Apart from the adverse effect that this must have caused to the residents’ physical health, it may also have had a depressing effect on their mental health, including (as we shall see later) that of Angus Fleming. It may have been an attempt to escape the depressing atmosphere that prompted Angus and Elizabeth to move the family to Edinburgh in 1861. Perhaps Angus had found work in the construction of the railway and railway stations in Edinburgh at that time. This may be what prompted him to take on a new trade: sawyer. This was a notoriously hard and dirty job involving the manufacture of timber by manually sawing logs into beams and planks. Sawyers worked in teams, with one in a pit below the log and the other on the top. As this team pushed and pulled the saw through the log, the bottom man was inevitably showered in sawdust. It must have been very difficult to both saw straight and avoid getting grit in the eye. It says a lot about his strength and perseverance that he seems to have maintained this trade throughout the rest of his working life.

When the 1861 census was taken the family lived at 15 Ashley Court Edinburgh along with their lodger, John France. It appears that their eldest son, Angus, had died because he is not recorded on this census. This was a very sad blow and may be what prompted the couple to move their family back to Glasgow where another son was born on 4 June 1862 at 49 Turrern Street Calton. He was also named Angus in honour of his late brother.

Angus became quite unstable soon after the family returned to Glasgow. He abandoned his family despite the fact that his wife had four young children to raise and was again pregnant.

Elizabeth Fleming (nee Taylor) had always ensured that her children attended school. She was determined that they would not be forced to become coal miners like her father and grandfather. When her husband left, she moved her family back to Mud Row where she had a family support network. When her youngest child was born in 1865, he was named Matthew Taylor Fleming after his uncle (Matthew Taylor) who had done most to help his sister in her hour of need.

Two years later, Angus Fleming was brought before the court in Cambuslang and charged with deserting his wife. His family had "become chargeable to the Parish of Cambuslang" which had provided aid for more than two years.

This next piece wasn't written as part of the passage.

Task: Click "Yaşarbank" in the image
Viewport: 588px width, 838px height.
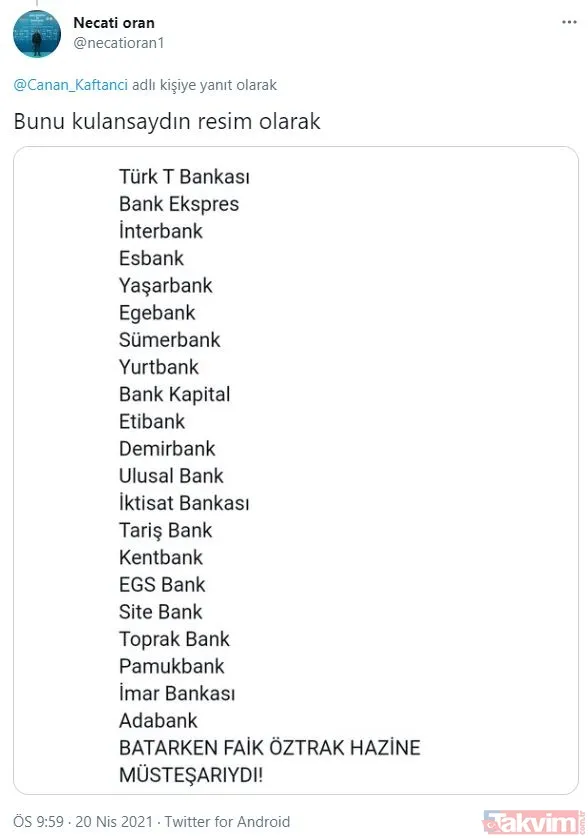Action: (x=166, y=285)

He returned home briefly during the following year, but his problems had worsened. He bashed Elizabeth badly and was punished with two months gaol. 

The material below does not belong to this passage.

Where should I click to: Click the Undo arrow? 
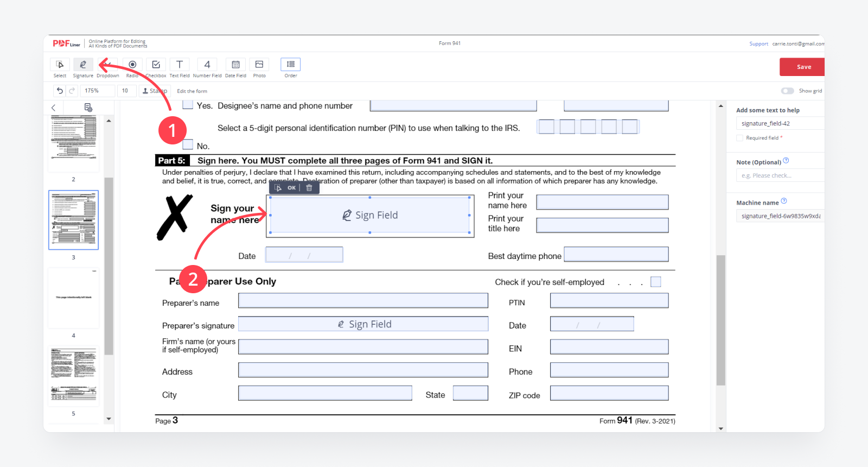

No further records of Angus' life or his death have yet been found. In particular, he was not recorded in either the 1871 or the 1881 census in Scotland even though, on the basis of other evidence, he lived until at least 1881. His family is recorded on both censuses without Angus. There is no separate record of Angus in these censuses.

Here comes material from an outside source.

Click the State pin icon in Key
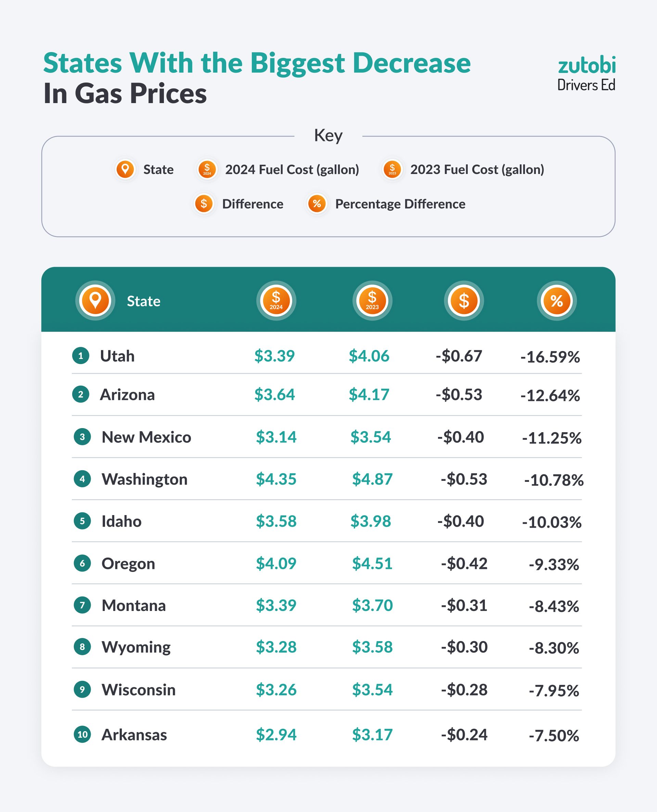Image resolution: width=657 pixels, height=812 pixels. [x=125, y=169]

All of his children except the youngest (Matthew) emigrated to Australia in the 1880s. His son Angus later died of a cerebral embolism on 15 March 1887, aged 25, and is buried in Rookwood Cemetery (Sydney, NSW). Charles lived in Australia from 1883 until about 1903 when he emigrated again, this time to New Zealand. Jane married Adam Hood Philip in 1887 in NSW and the family later moved to New Zealand.

When Angus' wife, Elizabeth, died on 12 January 1881, her death certificate recorded that she was "married to Angus Fleming". Since she was not recorded as a widow, it is likely that Angus was still alive and this fact was known to his family. Angus definitely died before 1884, however, as he is recorded as 'deceased' on the marriage certificate of his son Angus to Martha Duncan. No death certificate has yet been found.

Angus' son Charles produced the first grandson for Angus on 22 December 1878, thirteen years after he had abandoned his family. Had Charles followed the rules of the Scottish naming convention (as his family traditionally did), the child would have been named Angus after its paternal grandfather. But, given Angus' neglect of his family over such a long period, he was not so honoured. Instead, the child was named for its maternal grandfather, Charles Taylor.